The TSX Venture Exchange ("TSXV") has conditionally approved the listing of the Shares (the "Listing"). The Listing is conditional on the Company and the Amalco (as defined below) fulfilling a number of conditions on or before November 17, 2023. It is expected that these conditions precedent will be satisfied and the common shares of the Company (the "Shares") are expected to commence trading on the TSXV under the new ticker symbol "SEND" on or about October 4, 2023. A further press release will be issued once trading has commenced.
Transaction
Prior to the completion of the Transaction, the Company changed its name from "1319732 B.C. Ltd." to "Sendero Resources Corp." (the "Name Change"). The Name Change was approved by the shareholders of the Company on September 25, 2023.

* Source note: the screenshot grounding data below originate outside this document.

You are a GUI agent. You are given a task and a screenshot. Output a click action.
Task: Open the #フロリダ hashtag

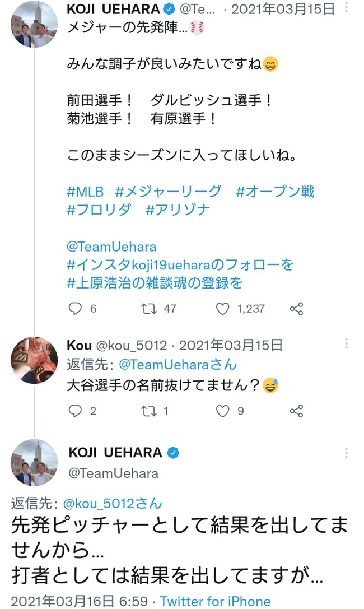click(x=99, y=210)
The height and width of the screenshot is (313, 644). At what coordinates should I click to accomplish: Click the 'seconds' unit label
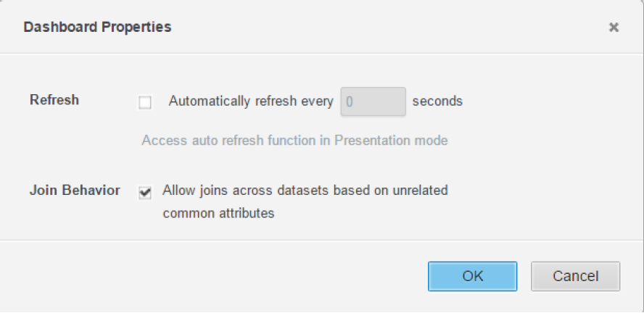437,101
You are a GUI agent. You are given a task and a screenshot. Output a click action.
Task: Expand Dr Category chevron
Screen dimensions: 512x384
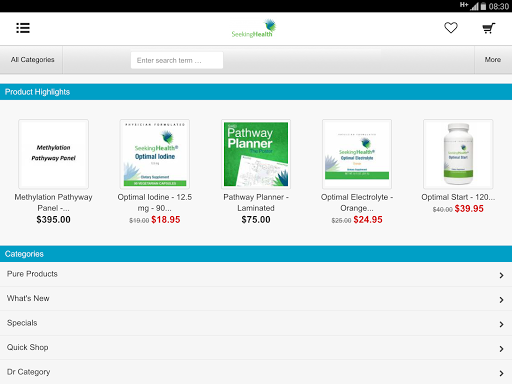click(501, 373)
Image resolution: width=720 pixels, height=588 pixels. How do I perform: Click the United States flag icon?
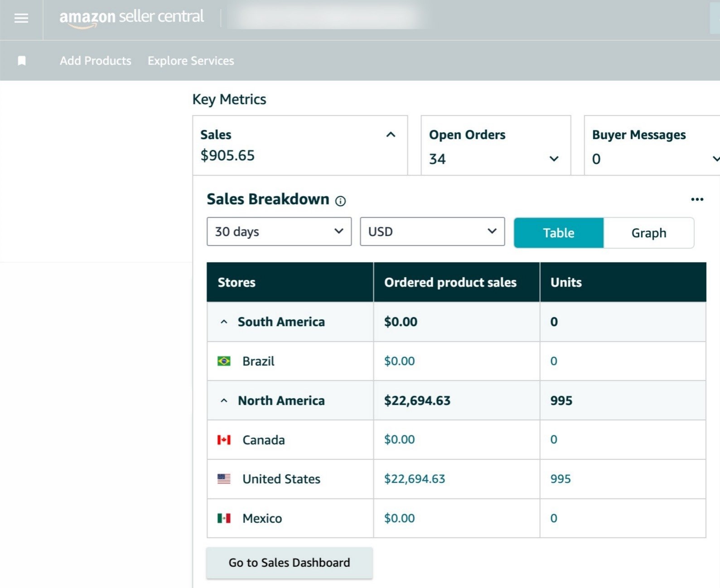pyautogui.click(x=224, y=479)
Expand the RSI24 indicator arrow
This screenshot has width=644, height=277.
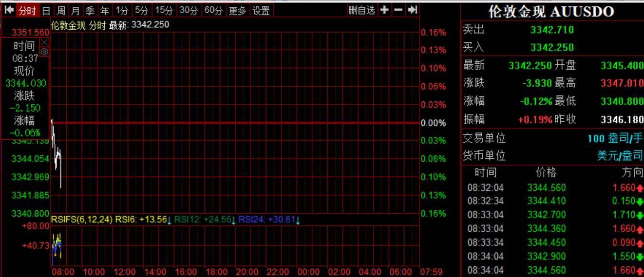pyautogui.click(x=298, y=221)
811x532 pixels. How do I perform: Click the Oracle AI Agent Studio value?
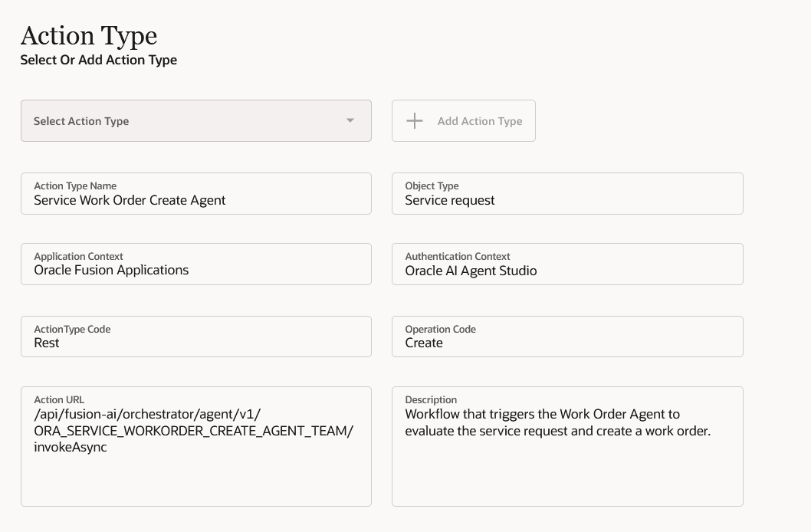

The Transaction was completed by way of a "three-cornered" amalgamation pursuant to the provisions of the Business Corporations Act (British Columbia). Pursuant to the Transaction, all common shares of the Target (the "Target Shares") were exchanged for Shares on a one-for-one basis and the Target and 1409689 B.C. Ltd., a wholly-owned subsidiary of the Company, amalgamated with the Target continuing as a wholly-owned subsidiary of the Company under the name "Sendero Holdings Ltd." (formerly Sendero Resources Corp.) ("Amalco"). With the completion of the Transaction, the Company has 65,408,438 Shares issued and outstanding (on an undiluted basis) and has issued warrants and options convertible into a further 21,536,540 Shares.
In connection with the transaction, on April 27, 2023, the Target completed a brokered private placement of 11,014,500 subscription receipts (the "Subscription Receipts") at a price of $0.20 per Subscription Receipt for gross proceeds of $2,202,900. Echelon Wealth Partners Inc., M Partners Inc. and PI Financial Corp. acted as agents in respect of the offering of Subscription Receipts. Immediately prior to the closing of the Transaction, each Subscription Receipt was converted into one common share of the Target and one half of one common share purchase warrant pursuant to the terms of a subscription receipt agreement between the Target, Echelon Wealth Partners Inc., and Odyssey Trust Company (the "Subscription Receipt Agreement"), and such Target common shares and warrants were in turn exchanged for Shares pursuant to the Transaction. In addition, escrowed proceeds were also released in accordance with the provisions of the Subscription Receipt Agreement.
In addition, between April 27, 2023, and July 25, 2023, the Target completed a non-brokered placement of 18,265,250 units (the "Non-Brokered Unit") at a price of $0.20 per Non-Brokered Unit for gross proceeds of $3,653,050. Each Non-Brokered Unit is comprised of one Target common share and one half of one common share purchase warrants.
For further information on the Subscription Receipt and Non-Brokered Unit financings, see the Company's press releases dated March 3, 2023 and April 27, 2023.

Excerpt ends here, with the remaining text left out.